Una serata storica, che ha unito la ritualità del teatro con quella del concerto pop: il racconto
Paolo Conte, la prima volta di un cantautore alla Scala

Sono le 20 in punto: si apre il sipario che rivela la band, con alle spalle un drappo colorato. I musicisti attaccano l’intro strumentale di “Aguaplano”. Poi entra lui: con andatura dinoccolata Paolo Conte si siede e canta “Ne sono certo, è proprio un pianoforte da concerto, dal suono avuto dal mistero, un pianoforte a coda lunga, nero”. Solo che il piano che suona non è in un teatro qualunque, e non è una serata qualunque: siamo alla Scala, per la prima volta di un cantautore al Piermarini.

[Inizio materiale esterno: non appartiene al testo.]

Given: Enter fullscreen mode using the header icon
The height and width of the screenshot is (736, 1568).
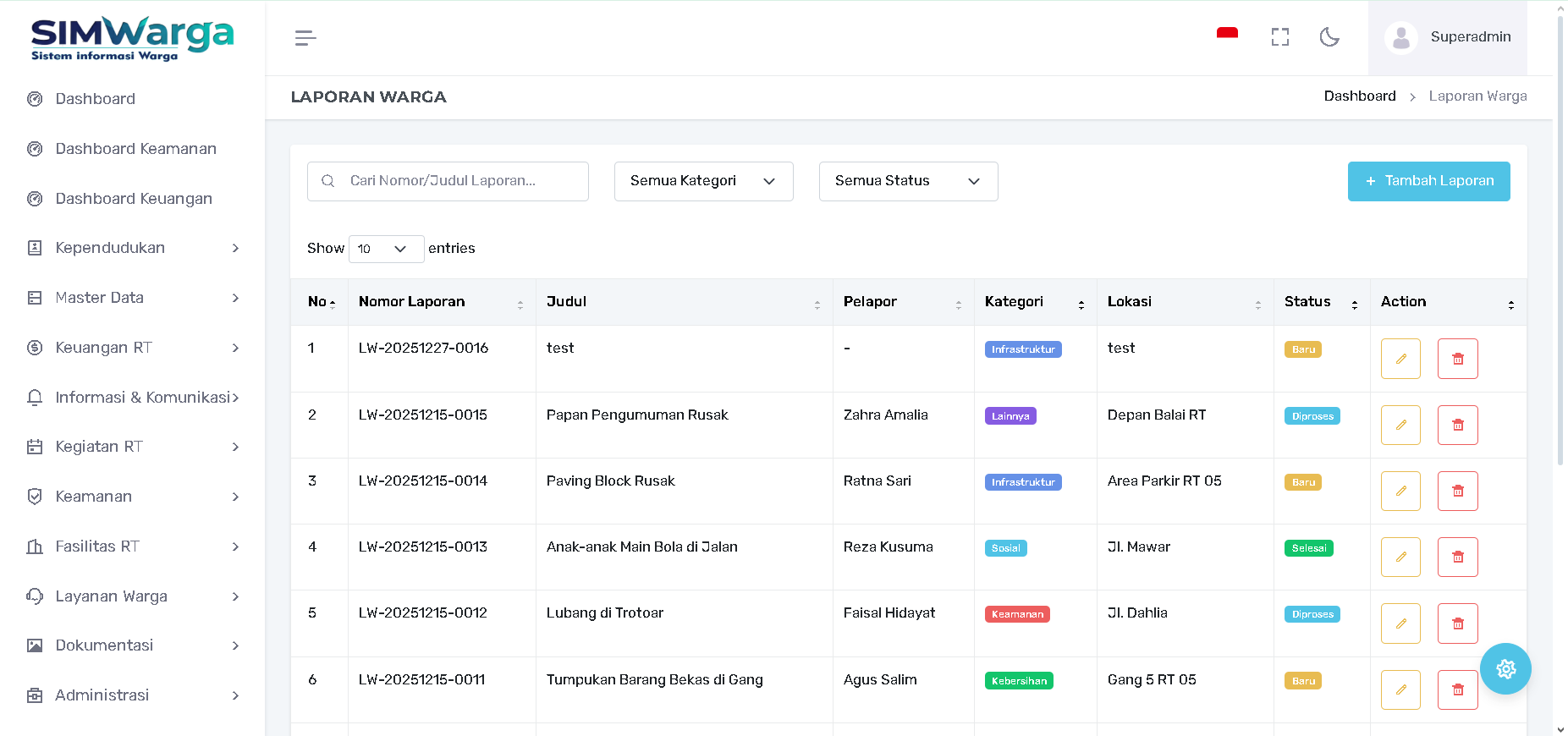Looking at the screenshot, I should tap(1279, 37).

L'eco delle polemiche e la ritualità della Scala

La serata era cominciata nel foyer: mentre la gente arrivava e si salutava, echeggiava ancora l’eco delle polemiche che hanno anticipato la serata (raccontate qua): al centro della scena c’è il sottosegretario Sgarbi che si fa intervistare dalle tv, presenti con le troupe come se fosse la prima di Sant’Ambrogio. Qualche collega giornalista cerca di sentire una dichiarazione del politico, o saluta i numerosi artisti presenti (Giuliano Sangiorgi, Madame, Lucio Corsi, Motta, Vinicio Capossela, Biagio Antonacci, Jack Savoretti).

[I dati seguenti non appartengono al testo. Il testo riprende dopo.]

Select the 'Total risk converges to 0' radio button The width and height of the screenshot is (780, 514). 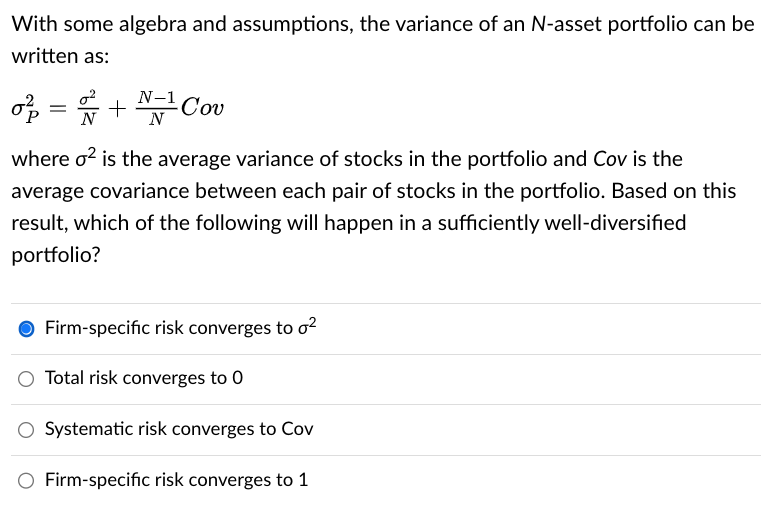pyautogui.click(x=26, y=379)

La ritualità del Teatro è segnalata dalle locandine appese alle pareti con il programma del concerto - quella che per il pop è la scaletta, e che non viene mai esposta. In un banchetto è acquistabile il programma: contiene i testi delle canzoni che verranno cantati, come se fosse il libretto di un'opera (anche se i monitor con i sottotitoli, sulle poltrone in platea e ai palchi, rimarranno spenti). A fine serata le locandine saranno uno dei trofei più ambiti: non si farà in tempo ad uscire che saranno già sparite dalle teche.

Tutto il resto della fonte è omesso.